Entries taken from a collection:
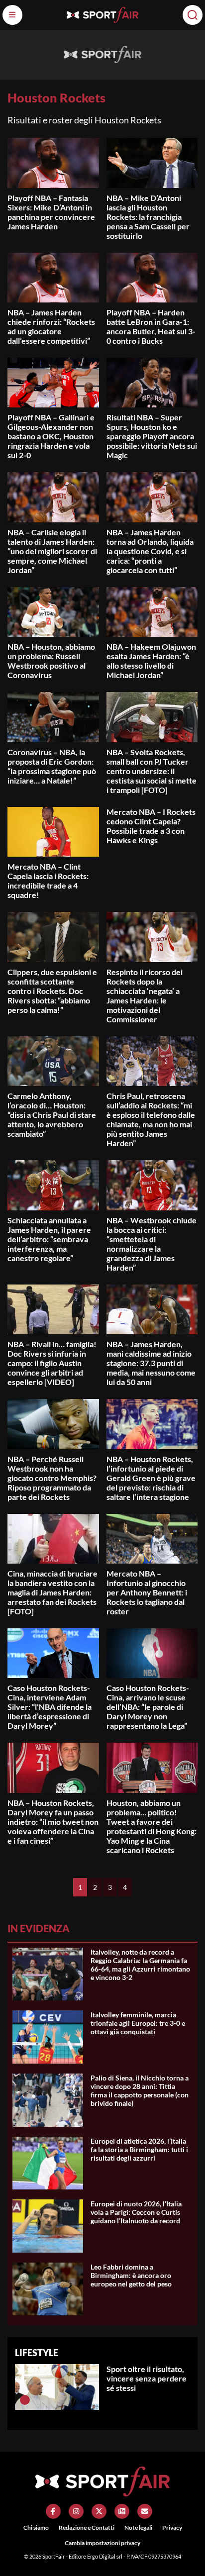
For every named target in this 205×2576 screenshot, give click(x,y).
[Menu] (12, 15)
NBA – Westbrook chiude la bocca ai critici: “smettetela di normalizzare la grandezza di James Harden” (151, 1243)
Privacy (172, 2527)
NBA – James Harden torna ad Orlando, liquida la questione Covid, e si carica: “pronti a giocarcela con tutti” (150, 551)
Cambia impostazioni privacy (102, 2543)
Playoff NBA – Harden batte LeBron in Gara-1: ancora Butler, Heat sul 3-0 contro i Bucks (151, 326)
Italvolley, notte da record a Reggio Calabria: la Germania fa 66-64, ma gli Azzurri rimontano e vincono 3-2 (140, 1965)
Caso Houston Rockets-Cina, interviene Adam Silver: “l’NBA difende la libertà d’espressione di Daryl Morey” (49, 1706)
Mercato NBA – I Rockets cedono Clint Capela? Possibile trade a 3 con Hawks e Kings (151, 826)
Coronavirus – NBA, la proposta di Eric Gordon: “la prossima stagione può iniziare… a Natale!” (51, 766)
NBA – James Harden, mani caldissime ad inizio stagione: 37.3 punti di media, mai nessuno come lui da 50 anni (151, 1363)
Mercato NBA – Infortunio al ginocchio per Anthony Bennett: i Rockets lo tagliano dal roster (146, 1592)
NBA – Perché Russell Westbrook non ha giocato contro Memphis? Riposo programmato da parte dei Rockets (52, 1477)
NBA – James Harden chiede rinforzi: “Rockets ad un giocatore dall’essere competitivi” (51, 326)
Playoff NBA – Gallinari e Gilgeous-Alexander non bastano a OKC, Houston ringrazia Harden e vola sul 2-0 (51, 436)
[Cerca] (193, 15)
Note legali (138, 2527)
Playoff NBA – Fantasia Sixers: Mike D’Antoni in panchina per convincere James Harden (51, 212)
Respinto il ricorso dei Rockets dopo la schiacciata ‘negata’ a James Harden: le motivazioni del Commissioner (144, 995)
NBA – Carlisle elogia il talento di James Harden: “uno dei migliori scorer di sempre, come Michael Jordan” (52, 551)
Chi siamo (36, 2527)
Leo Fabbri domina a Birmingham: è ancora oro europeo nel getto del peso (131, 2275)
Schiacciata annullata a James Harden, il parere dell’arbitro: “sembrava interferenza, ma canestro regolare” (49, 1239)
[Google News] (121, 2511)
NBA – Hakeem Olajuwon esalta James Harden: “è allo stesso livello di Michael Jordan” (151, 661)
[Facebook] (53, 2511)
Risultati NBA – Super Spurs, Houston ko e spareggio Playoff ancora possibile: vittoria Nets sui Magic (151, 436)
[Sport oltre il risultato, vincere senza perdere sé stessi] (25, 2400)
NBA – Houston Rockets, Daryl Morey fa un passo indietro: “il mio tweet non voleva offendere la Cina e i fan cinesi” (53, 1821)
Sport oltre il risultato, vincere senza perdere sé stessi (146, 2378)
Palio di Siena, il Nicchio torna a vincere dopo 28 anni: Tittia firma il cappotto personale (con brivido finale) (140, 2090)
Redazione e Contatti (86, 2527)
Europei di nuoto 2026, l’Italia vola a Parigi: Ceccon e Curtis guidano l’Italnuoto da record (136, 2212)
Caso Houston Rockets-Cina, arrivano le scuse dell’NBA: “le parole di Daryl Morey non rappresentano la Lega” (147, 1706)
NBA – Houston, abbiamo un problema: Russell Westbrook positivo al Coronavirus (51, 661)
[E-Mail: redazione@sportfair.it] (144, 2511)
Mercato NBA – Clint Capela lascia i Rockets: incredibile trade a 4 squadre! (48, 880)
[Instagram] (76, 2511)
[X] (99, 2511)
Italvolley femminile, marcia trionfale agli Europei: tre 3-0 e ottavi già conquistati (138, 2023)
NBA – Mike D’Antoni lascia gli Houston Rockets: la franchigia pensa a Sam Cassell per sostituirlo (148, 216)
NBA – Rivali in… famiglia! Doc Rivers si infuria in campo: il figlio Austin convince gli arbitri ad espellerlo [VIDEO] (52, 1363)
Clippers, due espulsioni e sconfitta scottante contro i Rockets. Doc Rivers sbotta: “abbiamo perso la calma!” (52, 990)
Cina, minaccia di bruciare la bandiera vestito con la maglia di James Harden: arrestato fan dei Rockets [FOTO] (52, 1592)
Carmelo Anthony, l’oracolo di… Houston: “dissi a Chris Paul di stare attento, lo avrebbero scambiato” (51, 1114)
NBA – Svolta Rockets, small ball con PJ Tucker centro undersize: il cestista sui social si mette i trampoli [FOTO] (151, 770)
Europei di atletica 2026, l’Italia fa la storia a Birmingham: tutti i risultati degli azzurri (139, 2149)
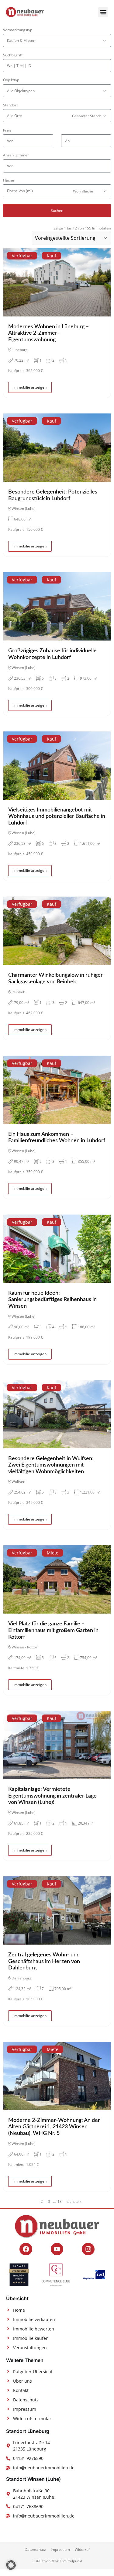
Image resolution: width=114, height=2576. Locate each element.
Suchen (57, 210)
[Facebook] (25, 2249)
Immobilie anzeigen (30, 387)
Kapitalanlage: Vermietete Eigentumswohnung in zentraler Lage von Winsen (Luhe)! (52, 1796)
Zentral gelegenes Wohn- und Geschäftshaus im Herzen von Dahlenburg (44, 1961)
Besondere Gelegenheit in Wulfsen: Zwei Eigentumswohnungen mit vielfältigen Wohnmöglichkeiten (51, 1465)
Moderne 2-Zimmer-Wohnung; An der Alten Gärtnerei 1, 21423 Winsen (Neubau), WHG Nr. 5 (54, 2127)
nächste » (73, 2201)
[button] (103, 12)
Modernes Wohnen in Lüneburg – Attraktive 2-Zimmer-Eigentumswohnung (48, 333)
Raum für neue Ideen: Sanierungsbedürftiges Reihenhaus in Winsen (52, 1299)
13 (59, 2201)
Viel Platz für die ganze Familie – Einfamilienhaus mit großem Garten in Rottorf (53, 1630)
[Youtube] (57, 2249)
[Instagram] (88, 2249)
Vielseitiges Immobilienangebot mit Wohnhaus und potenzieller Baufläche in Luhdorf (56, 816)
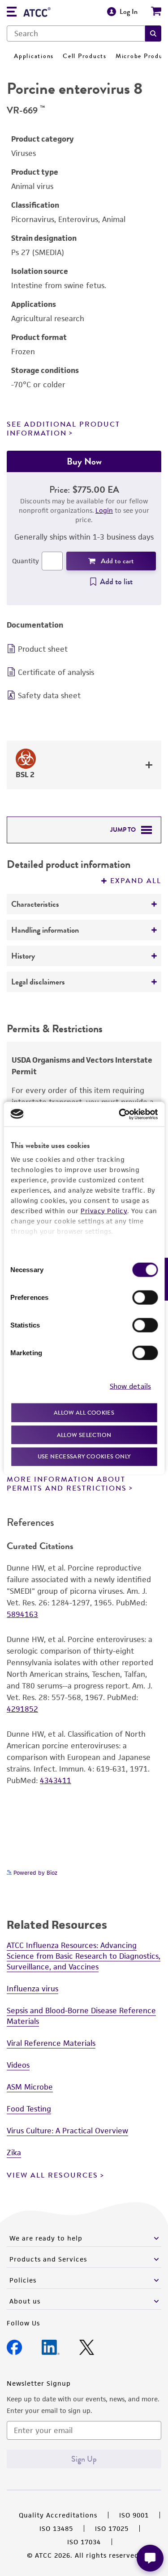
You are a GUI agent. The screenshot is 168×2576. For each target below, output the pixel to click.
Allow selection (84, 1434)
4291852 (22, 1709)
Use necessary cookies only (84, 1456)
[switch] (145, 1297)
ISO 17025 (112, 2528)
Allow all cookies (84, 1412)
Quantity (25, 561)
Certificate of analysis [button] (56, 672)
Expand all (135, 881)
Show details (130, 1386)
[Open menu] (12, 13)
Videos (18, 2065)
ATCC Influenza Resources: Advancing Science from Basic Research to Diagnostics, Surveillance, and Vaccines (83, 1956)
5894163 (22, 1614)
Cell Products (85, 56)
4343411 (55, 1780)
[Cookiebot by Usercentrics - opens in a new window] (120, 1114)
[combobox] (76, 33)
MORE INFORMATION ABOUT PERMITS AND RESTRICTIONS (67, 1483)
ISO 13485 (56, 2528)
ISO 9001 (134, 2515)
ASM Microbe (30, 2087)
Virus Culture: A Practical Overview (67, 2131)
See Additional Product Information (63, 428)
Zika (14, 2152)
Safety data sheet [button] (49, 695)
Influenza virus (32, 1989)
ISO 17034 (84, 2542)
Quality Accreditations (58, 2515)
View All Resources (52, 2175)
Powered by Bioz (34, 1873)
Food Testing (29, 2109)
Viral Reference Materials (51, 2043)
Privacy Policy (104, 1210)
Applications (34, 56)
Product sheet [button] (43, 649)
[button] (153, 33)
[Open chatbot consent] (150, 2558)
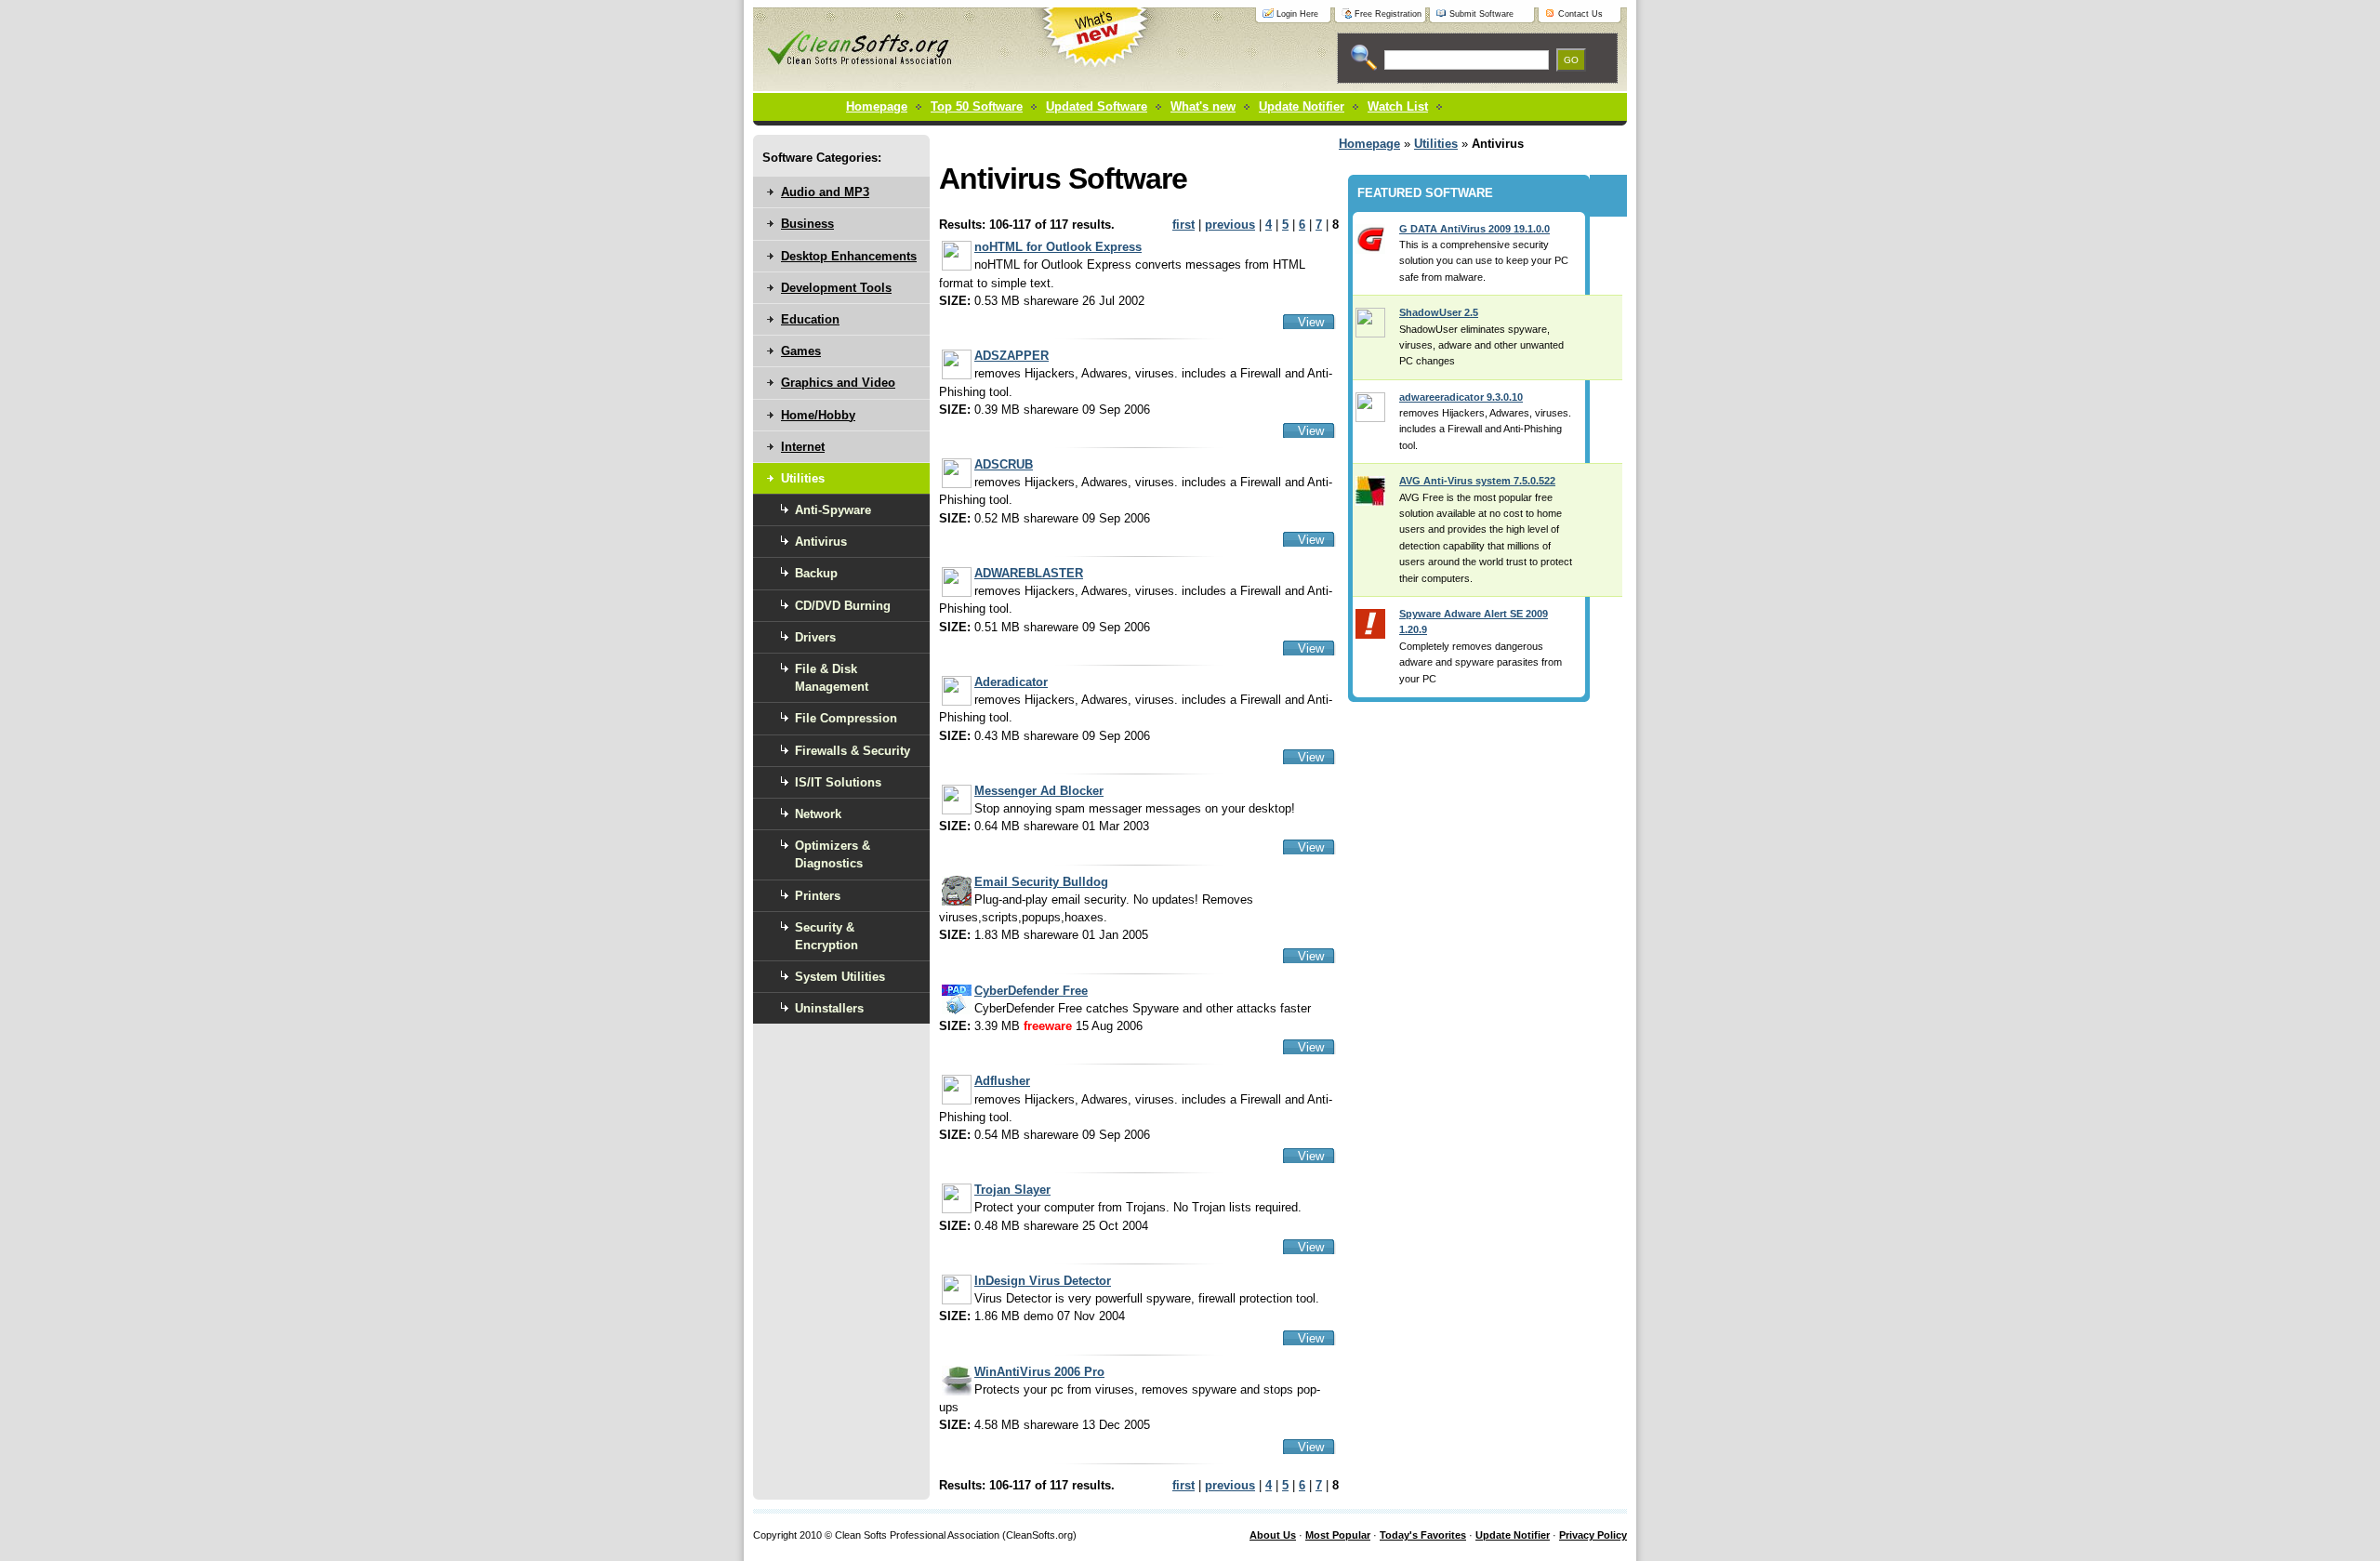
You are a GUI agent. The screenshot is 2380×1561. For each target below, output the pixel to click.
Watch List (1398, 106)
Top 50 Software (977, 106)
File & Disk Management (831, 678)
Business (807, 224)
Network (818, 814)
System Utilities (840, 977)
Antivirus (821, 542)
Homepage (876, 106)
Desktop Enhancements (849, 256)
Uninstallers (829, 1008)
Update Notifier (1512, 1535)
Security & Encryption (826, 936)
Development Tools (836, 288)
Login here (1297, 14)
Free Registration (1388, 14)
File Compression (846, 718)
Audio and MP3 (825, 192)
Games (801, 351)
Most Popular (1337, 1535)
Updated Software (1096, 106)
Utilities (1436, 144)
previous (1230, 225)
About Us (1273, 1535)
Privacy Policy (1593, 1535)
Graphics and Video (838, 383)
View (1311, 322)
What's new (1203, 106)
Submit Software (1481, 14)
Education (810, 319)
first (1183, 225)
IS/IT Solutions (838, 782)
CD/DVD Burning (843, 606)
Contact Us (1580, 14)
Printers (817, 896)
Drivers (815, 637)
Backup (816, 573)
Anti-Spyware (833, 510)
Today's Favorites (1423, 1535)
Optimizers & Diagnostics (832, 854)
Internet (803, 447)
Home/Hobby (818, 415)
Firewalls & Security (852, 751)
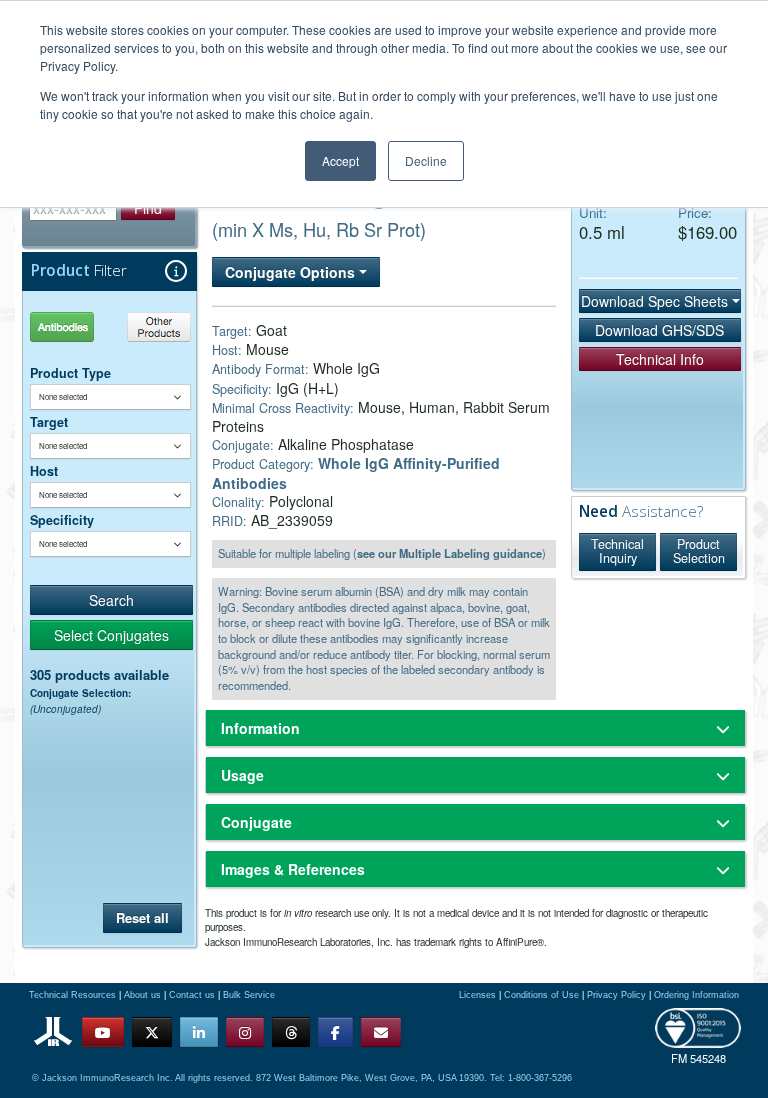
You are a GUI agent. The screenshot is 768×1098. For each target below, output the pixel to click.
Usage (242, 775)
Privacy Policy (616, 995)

ABOUT THIS TASK:
As listed above, the lines from the line with "Risultati NBA –" to the line with "[X] (99, 2511)" are to be echoed exactly, with both ends included and nothing added.

REPLY:
Risultati NBA – Super Spurs, Houston ko e spareggio Playoff ancora possibile: vittoria Nets sui Magic (151, 436)
[Sport oltre il risultato, vincere senza perdere sé stessi] (25, 2400)
NBA – Houston Rockets, Daryl Morey fa un passo indietro: “il mio tweet non voleva offendere la Cina e i fan cinesi” (53, 1821)
Sport oltre il risultato, vincere senza perdere sé stessi (146, 2378)
Palio di Siena, il Nicchio torna a vincere dopo 28 anni: Tittia firma il cappotto personale (con brivido finale) (140, 2090)
Redazione e Contatti (86, 2527)
Europei di nuoto 2026, l’Italia vola a Parigi: Ceccon e Curtis guidano l’Italnuoto da record (136, 2212)
Caso Houston Rockets-Cina, arrivano le scuse dell’NBA: “le parole di Daryl Morey non rappresentano la Lega” (147, 1706)
NBA – Houston, abbiamo un problema: Russell Westbrook positivo al Coronavirus (51, 661)
[E-Mail: redazione@sportfair.it] (144, 2511)
Mercato NBA – Clint Capela lascia i Rockets: incredibile trade a 4 squadre! (48, 880)
[Instagram] (76, 2511)
[X] (99, 2511)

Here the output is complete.